Majestas et astronomie
Ce court article présente trois cas où l’influence de l’astronomie sur une Majestas est prouvable, par une analyse serrée des textes associés. Ces images ont été très étudiées, mais à ma connaissance leur arrière-plan astronomique est passé jusqu’ici inaperçu.
Un point d’historiographie
Les manuscrits astronomiques médiévaux ont longtemps été étudiés par les seuls historiens des sciences ou historiens des textes : ils sont en effet bien distincts des manuscrits religieux dont les images passionnent les historiens d’art. Les nombreux schémas qu’ils contiennent sont aujourd’hui totalement compris, répertoriés et faciles d’accès [1].
Assez récemment, des historiens d’art ont pénétré ce champ d’étude, et proposé que certains de ces schémas aient pu servir de source à des images religieuses bien connues. Ainsi Anton von Euw a étudié l’influence des schémas de Calcidius sur une série de Majestas ottoniennes de l’atelier de Cologne [2], et a trouvé l’origine de la mandorle en huit du Codex Hitda dans un de ces schémas. Bianca Kühnel [3] a consacré un livre complet à la question des liens entre astronomie et théologie, en étudiant des schémas de composition communs (sept cercles en couronne, cinq cercles en croix), notamment dans les Majestas Dei. H. L. Kessler [4] a retrouvé dans toutes les mandorles en huit (et dans d’autres images) les cercles intersectés de Calcidius.
Ces recherches sont passionnantes, mais assez frustrantes : car des analogies formelles peuvent aussi bien prouver une filiation qu’une origine commune.
Ainsi, le schéma générique, très simple, de deux cercles s’intersectant, n’avait pas besoin de passer par Calcidius pour donner aux théologiens carolingiens l’idée de la mandorle en huit (sur ce sujet, voir 3 Mandorle double symétrique ).
Voici donc deux cas inédits, où l’influence astronomique est prouvable : non par des analogies formelles, mais par des textes.

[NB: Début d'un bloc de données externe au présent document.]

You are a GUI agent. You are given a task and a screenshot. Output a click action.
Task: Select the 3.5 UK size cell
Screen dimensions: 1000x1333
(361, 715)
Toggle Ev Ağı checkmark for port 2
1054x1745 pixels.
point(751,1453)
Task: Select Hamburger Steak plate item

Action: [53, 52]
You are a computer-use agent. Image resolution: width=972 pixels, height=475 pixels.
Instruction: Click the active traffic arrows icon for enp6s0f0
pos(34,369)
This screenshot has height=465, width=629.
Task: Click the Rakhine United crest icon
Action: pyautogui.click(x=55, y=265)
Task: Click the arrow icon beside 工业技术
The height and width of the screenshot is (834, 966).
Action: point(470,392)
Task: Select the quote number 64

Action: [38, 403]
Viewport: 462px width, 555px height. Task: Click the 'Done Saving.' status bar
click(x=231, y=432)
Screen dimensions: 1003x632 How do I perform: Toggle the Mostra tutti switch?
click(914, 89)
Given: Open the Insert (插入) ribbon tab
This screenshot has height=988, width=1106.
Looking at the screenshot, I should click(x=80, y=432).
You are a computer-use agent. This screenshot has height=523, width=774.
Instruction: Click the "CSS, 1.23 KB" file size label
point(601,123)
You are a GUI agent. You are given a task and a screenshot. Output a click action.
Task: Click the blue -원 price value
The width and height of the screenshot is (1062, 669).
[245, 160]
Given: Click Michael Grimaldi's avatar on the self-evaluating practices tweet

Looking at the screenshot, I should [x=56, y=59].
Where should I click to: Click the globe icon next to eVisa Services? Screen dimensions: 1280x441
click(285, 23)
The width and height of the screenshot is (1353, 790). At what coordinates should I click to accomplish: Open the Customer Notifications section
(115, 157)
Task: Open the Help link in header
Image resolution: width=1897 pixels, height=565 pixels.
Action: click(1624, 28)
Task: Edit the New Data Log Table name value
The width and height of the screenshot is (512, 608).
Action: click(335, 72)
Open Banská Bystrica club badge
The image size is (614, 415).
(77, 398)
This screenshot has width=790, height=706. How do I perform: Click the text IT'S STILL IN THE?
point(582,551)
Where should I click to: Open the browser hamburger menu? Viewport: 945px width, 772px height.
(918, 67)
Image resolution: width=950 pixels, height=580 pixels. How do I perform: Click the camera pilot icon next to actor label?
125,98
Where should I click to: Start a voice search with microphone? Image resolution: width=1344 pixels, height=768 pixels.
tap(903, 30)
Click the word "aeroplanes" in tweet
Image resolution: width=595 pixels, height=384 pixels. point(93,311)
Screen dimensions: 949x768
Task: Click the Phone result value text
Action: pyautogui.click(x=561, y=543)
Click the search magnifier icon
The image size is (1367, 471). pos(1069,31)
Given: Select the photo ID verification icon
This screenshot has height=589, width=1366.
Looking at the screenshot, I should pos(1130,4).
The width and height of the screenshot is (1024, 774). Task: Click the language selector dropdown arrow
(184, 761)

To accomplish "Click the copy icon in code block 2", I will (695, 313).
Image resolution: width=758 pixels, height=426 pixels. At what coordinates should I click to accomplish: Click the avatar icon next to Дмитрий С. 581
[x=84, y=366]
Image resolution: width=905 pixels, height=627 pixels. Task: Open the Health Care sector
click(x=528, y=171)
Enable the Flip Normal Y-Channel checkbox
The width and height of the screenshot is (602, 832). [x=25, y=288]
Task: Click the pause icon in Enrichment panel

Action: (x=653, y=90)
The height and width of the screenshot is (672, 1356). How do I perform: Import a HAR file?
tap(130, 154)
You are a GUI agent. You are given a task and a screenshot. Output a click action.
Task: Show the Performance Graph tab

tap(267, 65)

La Majestas Dei du Codex Aureus de Saint Emmeram (870)
Majestas Dei
Codex aureus de Saint Emmeran, 870 Bayerische Staatsbibliothek Munich, Clm 14000, fol 6v
Cette page très célèbre constitue un point culminant parmi les grandes Majestas Dei carolingiennes : inventées vers 840 par les théologiens qui dirigeaient les artistes du scriptorium de Tours, développées trente ans plus tard par ceux de l‘Ecole du Palais de Charles le Chauve, comme c’et le cas pour celle-ci (voir 3b La Renaissance carolingienne).
Elle comporte par bonheur de nombreux textes explicatifs qui permettent de comprendre son ambition totalisante : à la fois schéma théologique et schéma astronomique. On a depuis longtemps reconnu dans sa conception l’influence décisive du grand théologien et poète de l’époque, Jean Scot Erigène. Je ne fais ici que prolonger cette piste fructueuse.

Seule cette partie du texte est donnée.